On 08/12/15 09:25, Tobias Burnus wrote:
On Mon, Dec 07, 2015 at 02:09:22PM +0000, Matthew Wahab wrote:
I wonder whether using
__asm__ __volatile__ ("":::"memory");
would be sufficient as it has a way lower overhead than
__sync_synchronize().
I don't know anything about Fortran or coarrays and I'm curious
whether this affects architectures with weak memory models. Is the
barrier only needed to stop reordering by the compiler or is does it
also need to stop reordering by the hardware?

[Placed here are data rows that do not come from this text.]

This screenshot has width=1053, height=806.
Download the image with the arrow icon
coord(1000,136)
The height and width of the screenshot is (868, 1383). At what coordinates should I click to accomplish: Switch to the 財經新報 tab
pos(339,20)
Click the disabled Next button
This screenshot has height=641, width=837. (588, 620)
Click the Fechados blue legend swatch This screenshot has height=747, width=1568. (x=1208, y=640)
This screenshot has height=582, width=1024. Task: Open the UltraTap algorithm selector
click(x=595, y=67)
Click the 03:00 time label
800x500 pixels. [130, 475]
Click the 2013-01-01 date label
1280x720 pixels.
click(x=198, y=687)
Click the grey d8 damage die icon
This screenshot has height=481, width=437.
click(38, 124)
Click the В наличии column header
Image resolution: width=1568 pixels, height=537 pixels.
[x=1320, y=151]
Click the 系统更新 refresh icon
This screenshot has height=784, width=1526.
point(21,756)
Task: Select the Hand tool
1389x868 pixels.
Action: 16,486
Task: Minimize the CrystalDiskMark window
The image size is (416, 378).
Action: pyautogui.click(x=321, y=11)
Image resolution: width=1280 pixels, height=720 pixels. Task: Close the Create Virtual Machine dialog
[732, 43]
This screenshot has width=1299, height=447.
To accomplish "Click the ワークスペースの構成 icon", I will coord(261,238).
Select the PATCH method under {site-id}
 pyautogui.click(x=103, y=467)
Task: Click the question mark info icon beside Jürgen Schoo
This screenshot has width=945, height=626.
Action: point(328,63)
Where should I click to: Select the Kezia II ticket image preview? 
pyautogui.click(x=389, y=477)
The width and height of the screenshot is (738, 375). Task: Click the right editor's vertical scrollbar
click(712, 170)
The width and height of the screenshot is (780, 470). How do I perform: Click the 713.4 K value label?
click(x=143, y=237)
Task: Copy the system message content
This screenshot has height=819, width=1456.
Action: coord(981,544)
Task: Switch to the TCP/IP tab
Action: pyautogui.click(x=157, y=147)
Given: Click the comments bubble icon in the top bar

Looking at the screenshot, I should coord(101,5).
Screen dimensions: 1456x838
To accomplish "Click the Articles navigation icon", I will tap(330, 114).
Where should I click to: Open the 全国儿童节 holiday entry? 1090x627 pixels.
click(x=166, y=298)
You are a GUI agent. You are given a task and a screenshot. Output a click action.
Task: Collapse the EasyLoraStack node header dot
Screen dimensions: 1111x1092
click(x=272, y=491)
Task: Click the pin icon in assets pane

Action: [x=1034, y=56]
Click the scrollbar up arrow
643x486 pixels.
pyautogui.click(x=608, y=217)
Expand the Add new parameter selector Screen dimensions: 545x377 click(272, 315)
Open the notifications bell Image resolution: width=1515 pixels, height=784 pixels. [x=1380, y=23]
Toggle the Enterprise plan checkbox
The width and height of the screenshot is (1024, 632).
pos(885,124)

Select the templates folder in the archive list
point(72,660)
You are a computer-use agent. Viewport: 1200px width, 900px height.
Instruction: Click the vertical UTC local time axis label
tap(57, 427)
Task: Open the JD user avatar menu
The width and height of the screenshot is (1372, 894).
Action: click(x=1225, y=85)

Short answer: I think no mfence is needed as either the communication
is local (to the thread/process) - in which case the hardware will act
correctly - or the communication is remote (different thread, process,
communication to different computer via interlink [ethernet, infiniband,
...]); and in the later case, the communication library has to deal with
it.
Thanks for explaining this, it made things clear. Based on your description, I agree
that hardware reordering shouldn't be a problem.
and the (main) program code (slightly trimmed):
static void * restrict caf_token.0;
static integer(kind=4) * restrict var;
void _caf_init.1 (void);
*var = 4;
desc.3.data = 42;
_gfortran_caf_send (caf_token.0, 0B /* offset */ var,
_gfortran_caf_this_image (0), &desc.2, 0B, &desc.3, 4,
4, 0);
__asm__ __volatile__("":::"memory"); // new
tmp = *var;
The problem is that in that case the compiler does not know that
"_gfortran_caf_send (caf_token.0," can modify "*var".
Is the restrict attribute on var correct? From what you say, it sounds like *var
could be accessed through other pointers (assuming restrict has the same meaning as
in C).
Matthew